Your goal: The lines to copy run from the one containing "1073x473 pixels." to the last line of the entries; output those lines exactly and only them, without pictures.

(Records from a data source)

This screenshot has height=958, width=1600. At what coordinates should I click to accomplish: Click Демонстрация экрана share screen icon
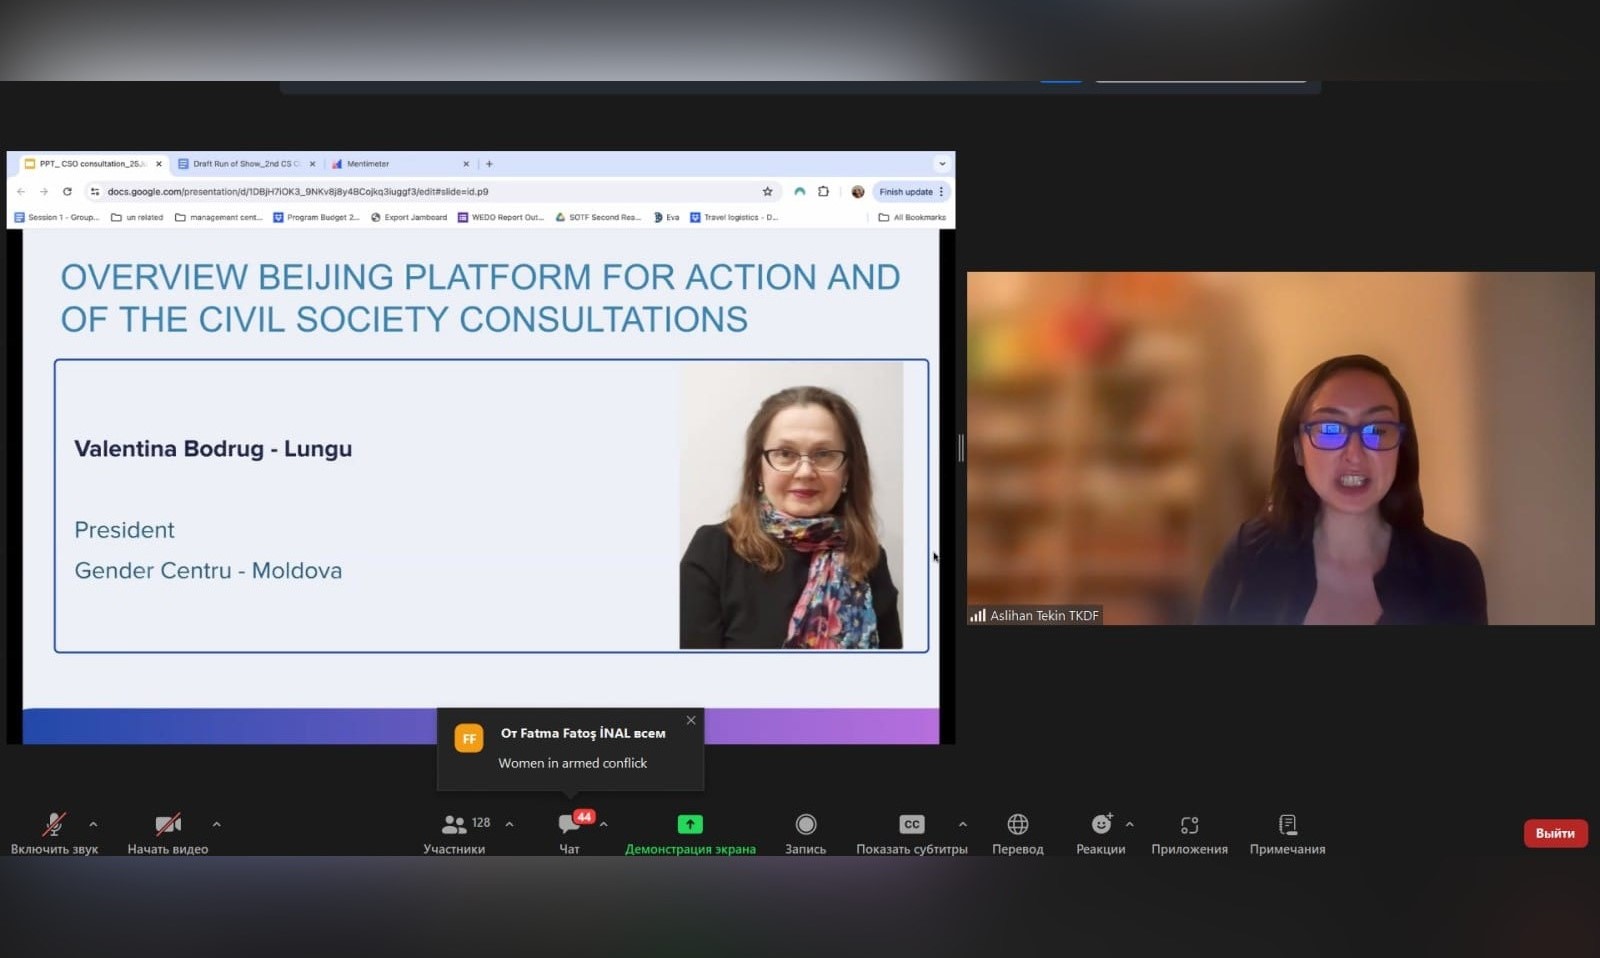click(690, 824)
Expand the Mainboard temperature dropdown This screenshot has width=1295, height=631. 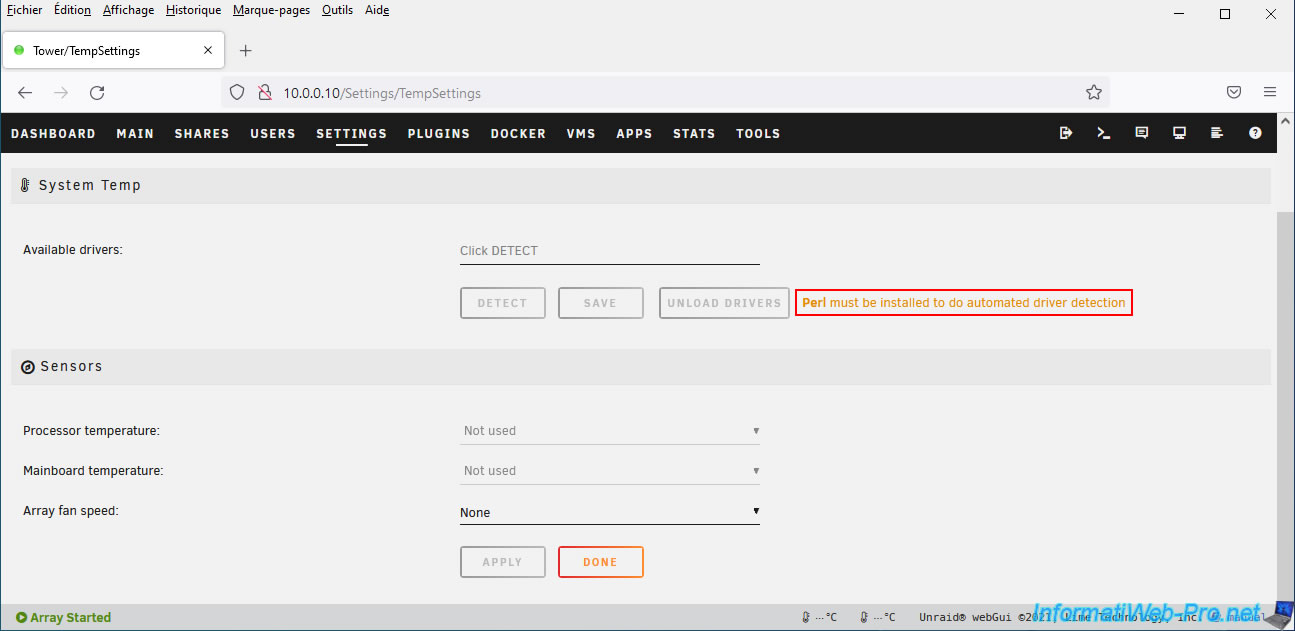pos(609,471)
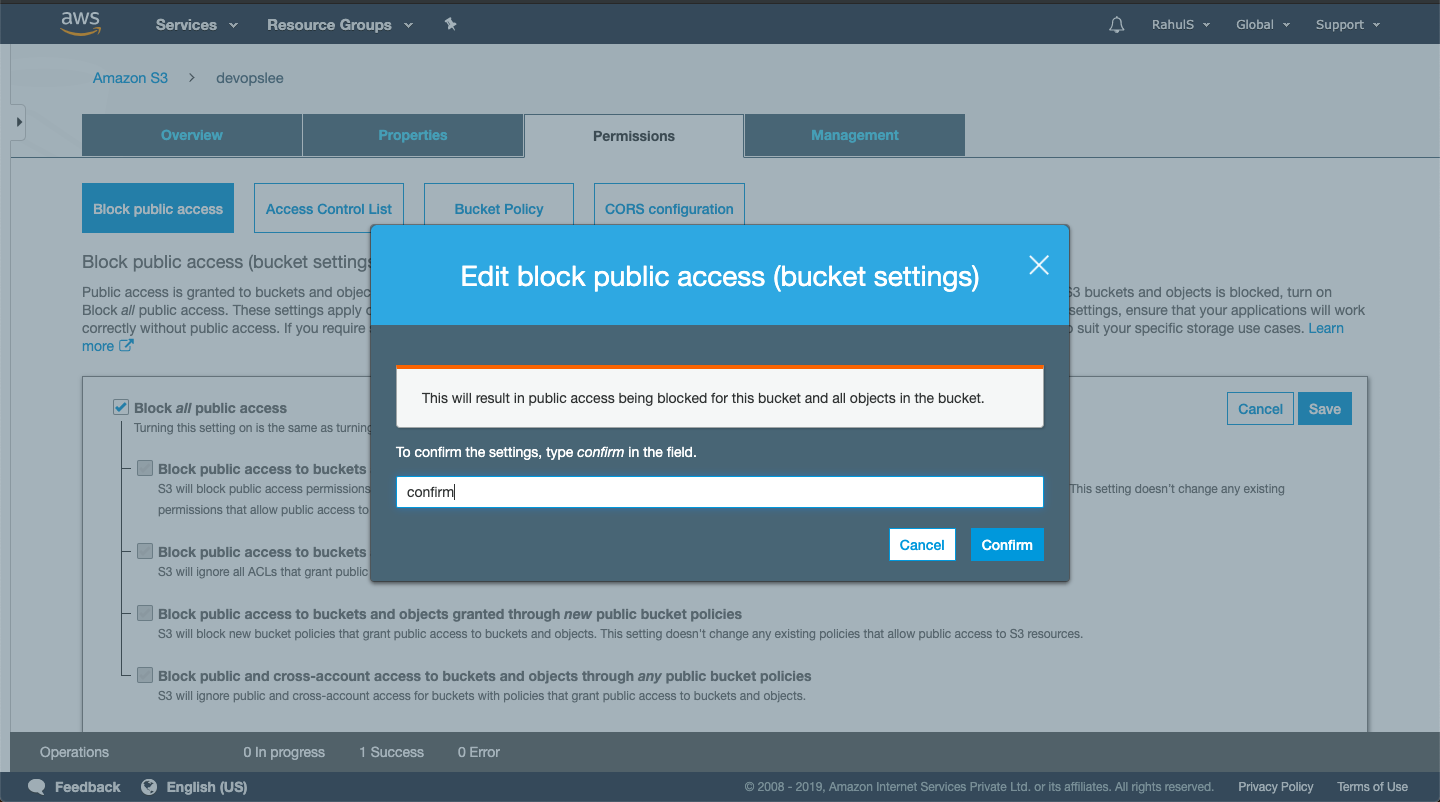The image size is (1440, 802).
Task: Click the globe icon beside English (US)
Action: 148,787
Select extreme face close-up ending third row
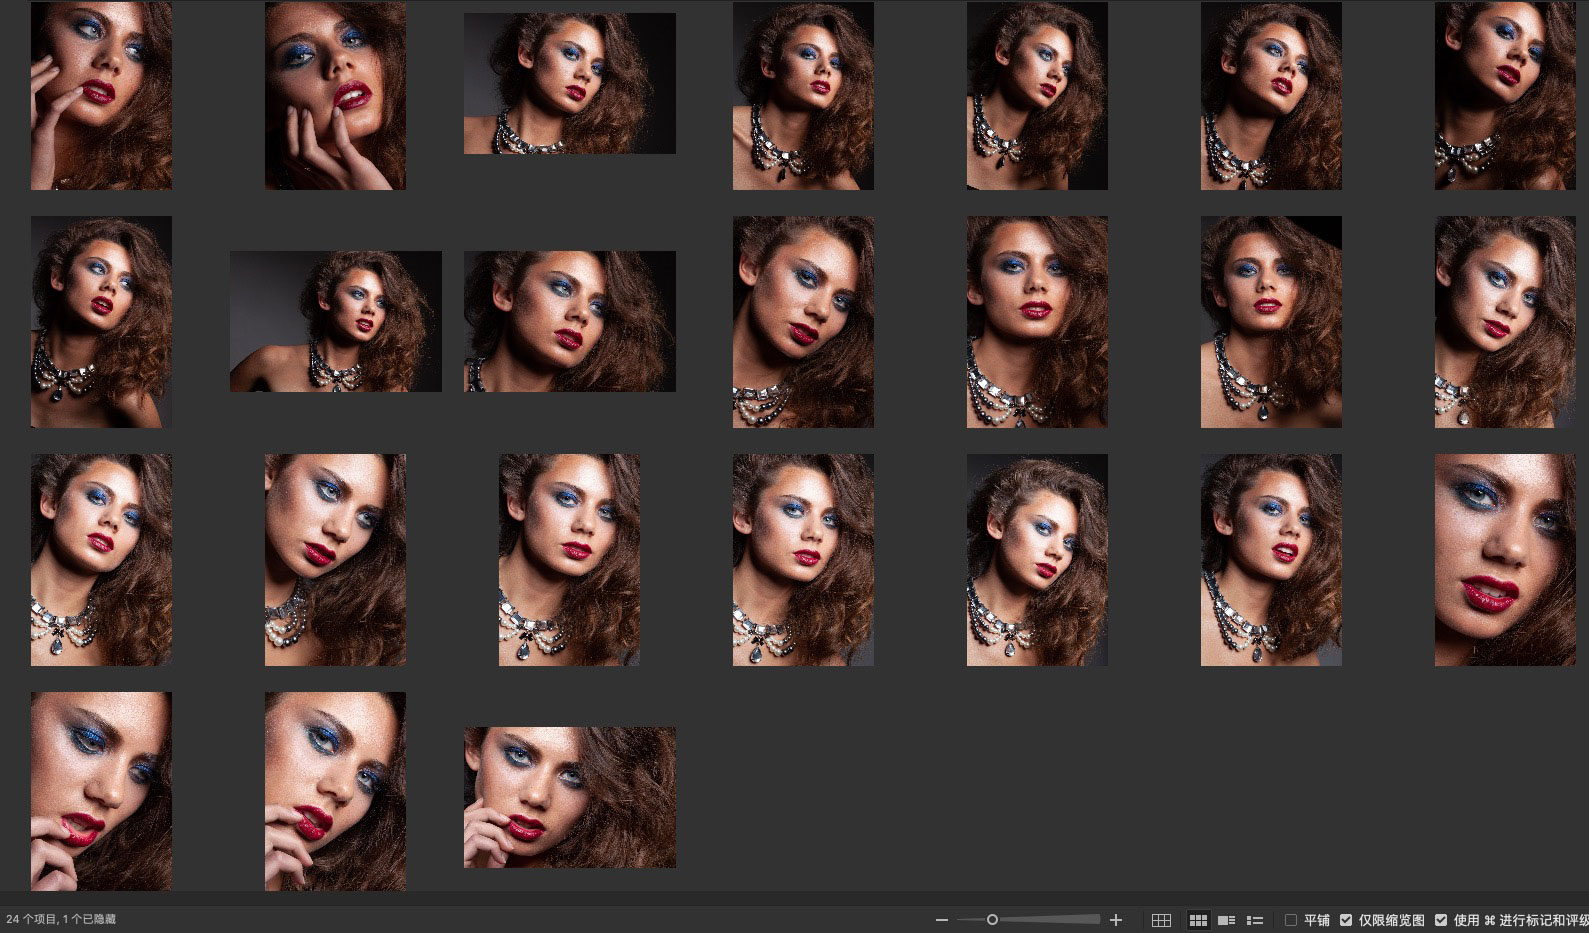Viewport: 1589px width, 933px height. [x=1504, y=560]
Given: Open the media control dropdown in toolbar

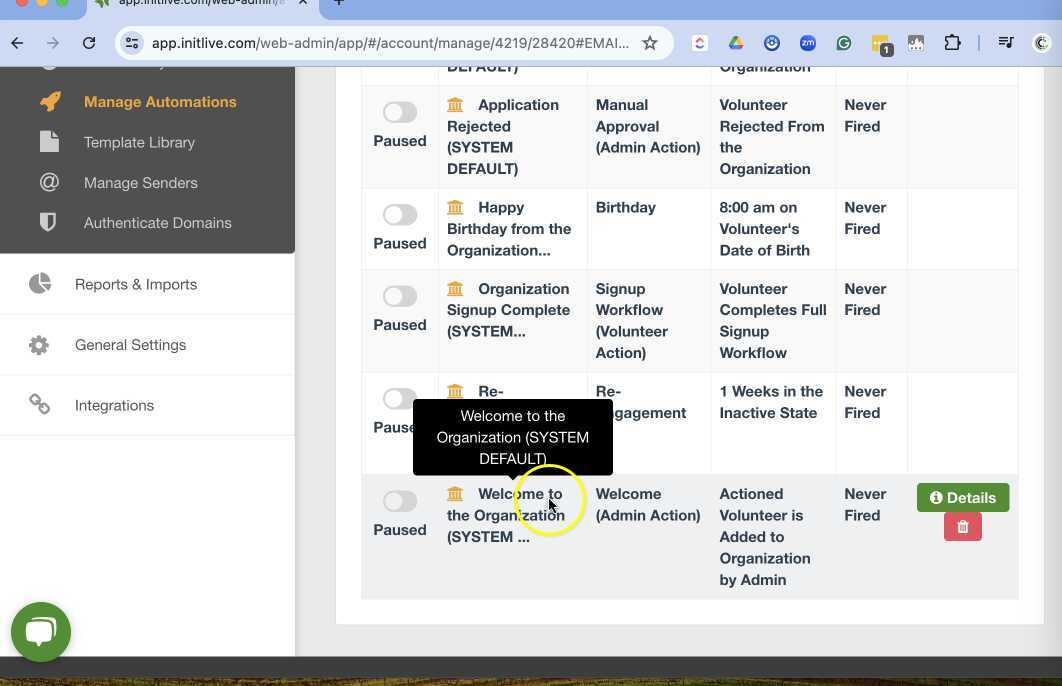Looking at the screenshot, I should tap(1006, 43).
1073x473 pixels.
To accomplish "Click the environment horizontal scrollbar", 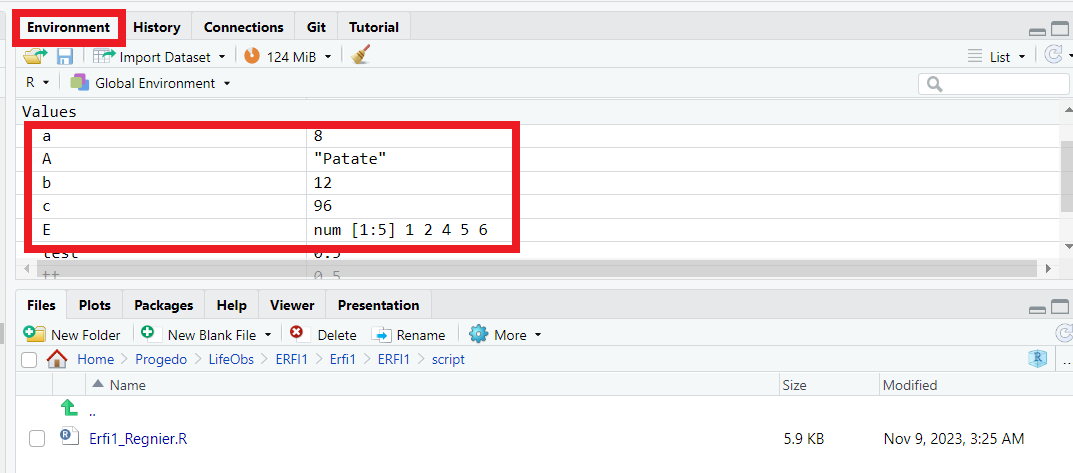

Exercise output:
1073x473 pixels.
To accomplish "Click the environment horizontal scrollbar", 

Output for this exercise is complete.